■ Your objective: Retype exactly what appears below from the line containing "Open the Extensions menu" down to the line containing "The width and height of the screenshot is (1095, 689).", keeping both end lines. Do not include pictures.

■ Extracted material:
------------------------------------------------------------
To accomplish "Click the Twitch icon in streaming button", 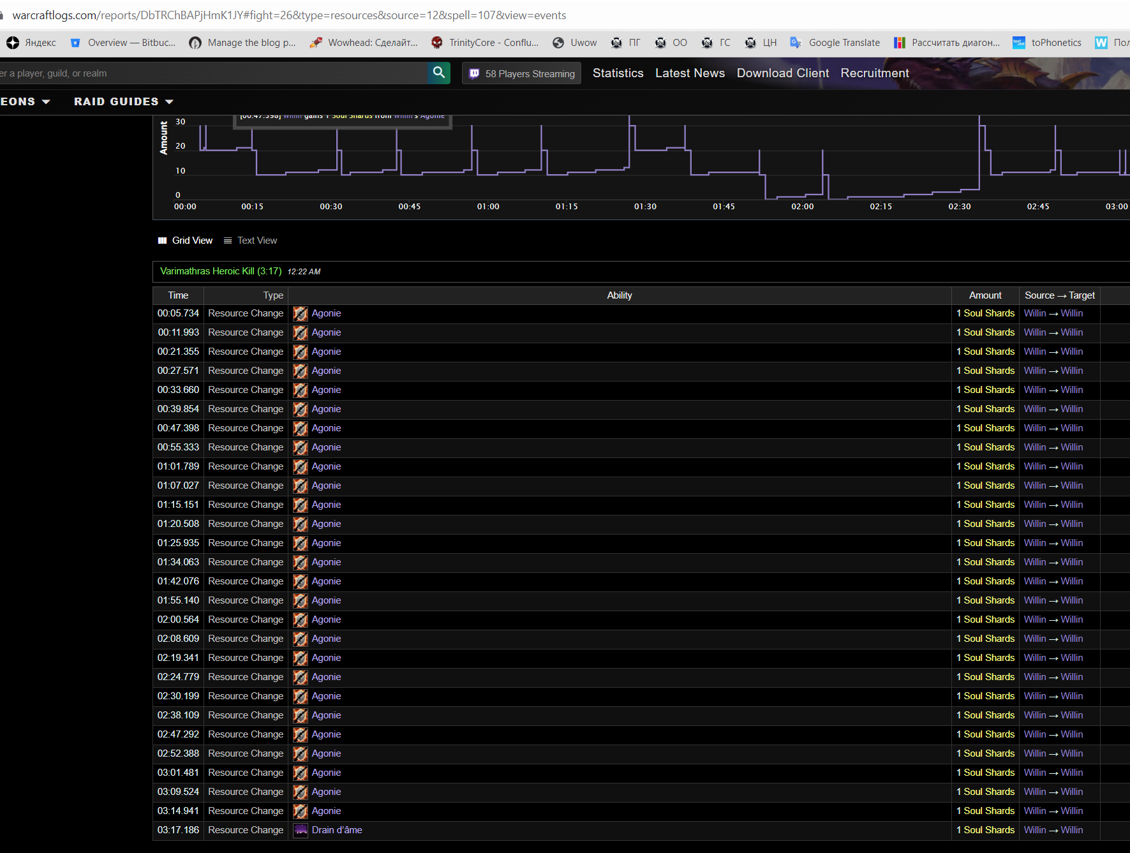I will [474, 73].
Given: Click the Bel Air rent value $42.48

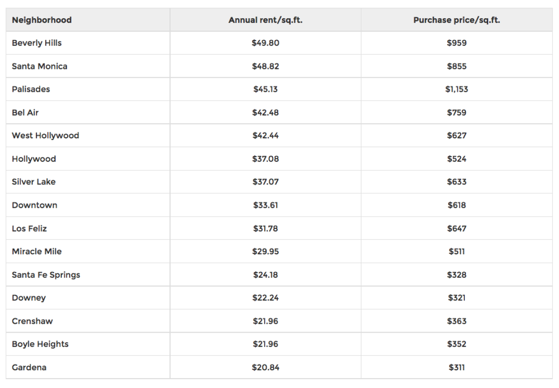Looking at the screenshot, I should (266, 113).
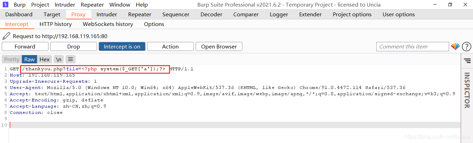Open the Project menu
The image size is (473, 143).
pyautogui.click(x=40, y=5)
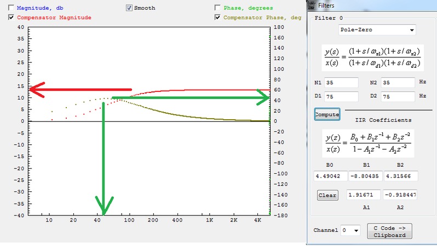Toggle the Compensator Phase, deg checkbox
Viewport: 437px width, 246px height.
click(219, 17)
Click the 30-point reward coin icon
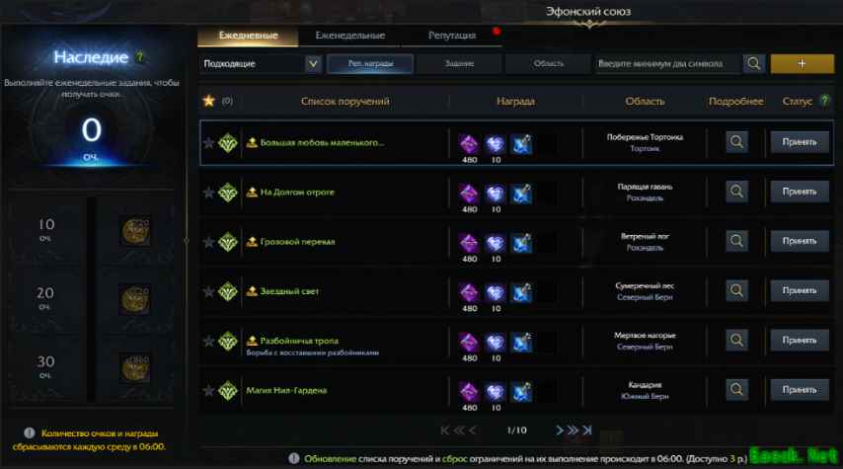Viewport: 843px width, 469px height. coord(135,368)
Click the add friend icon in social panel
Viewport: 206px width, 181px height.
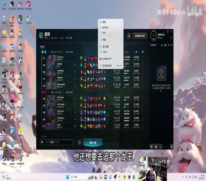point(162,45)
------------------------------------------------------------
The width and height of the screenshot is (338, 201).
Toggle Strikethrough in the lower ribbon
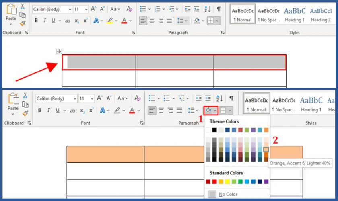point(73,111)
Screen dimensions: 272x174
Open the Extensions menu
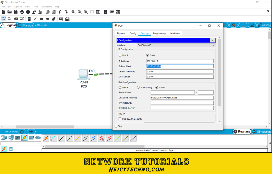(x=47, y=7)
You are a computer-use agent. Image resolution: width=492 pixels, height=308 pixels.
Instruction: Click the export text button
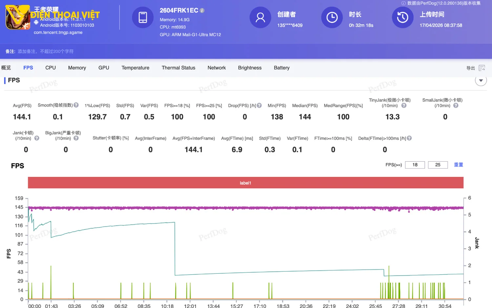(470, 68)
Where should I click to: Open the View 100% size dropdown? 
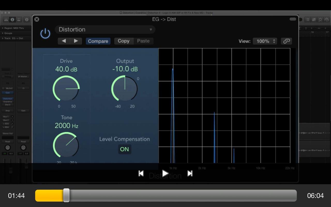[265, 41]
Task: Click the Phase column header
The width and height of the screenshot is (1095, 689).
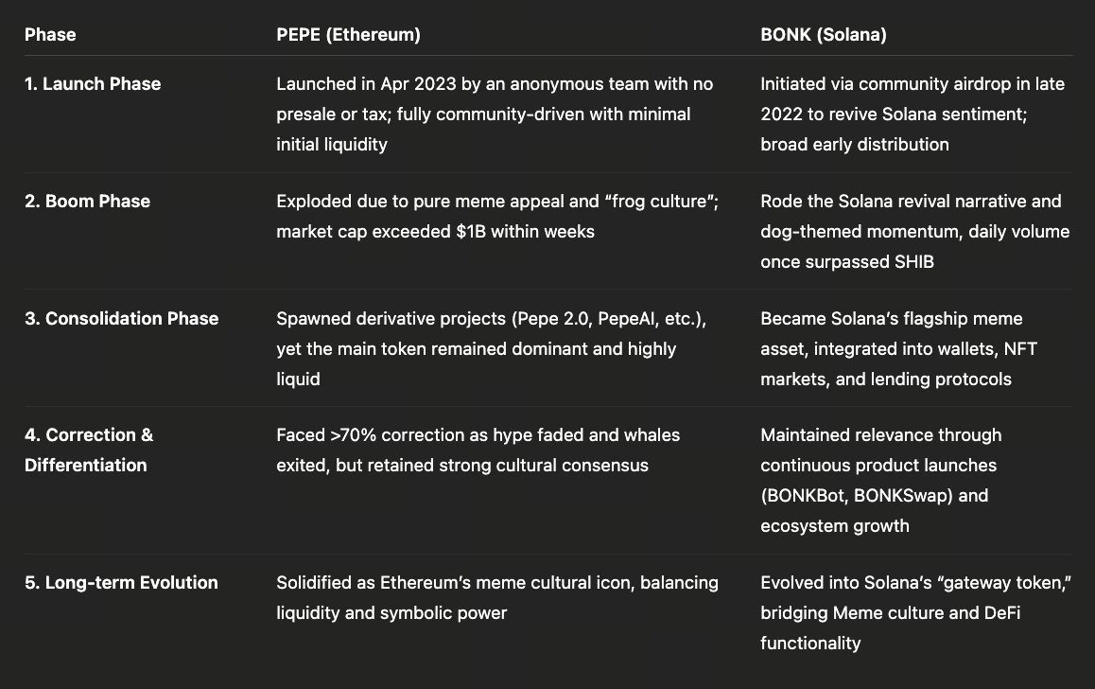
------------------------------------------------------------
■ Finished task:
Open the Extensions menu
(x=47, y=7)
You are a computer-use agent. Image resolution: width=492 pixels, height=308 pixels.
Instruction: Click the export text button
(470, 68)
Where should I click to: Open the View 100% size dropdown? 
[265, 41]
Task: Click the Phase column header
The width and height of the screenshot is (1095, 689).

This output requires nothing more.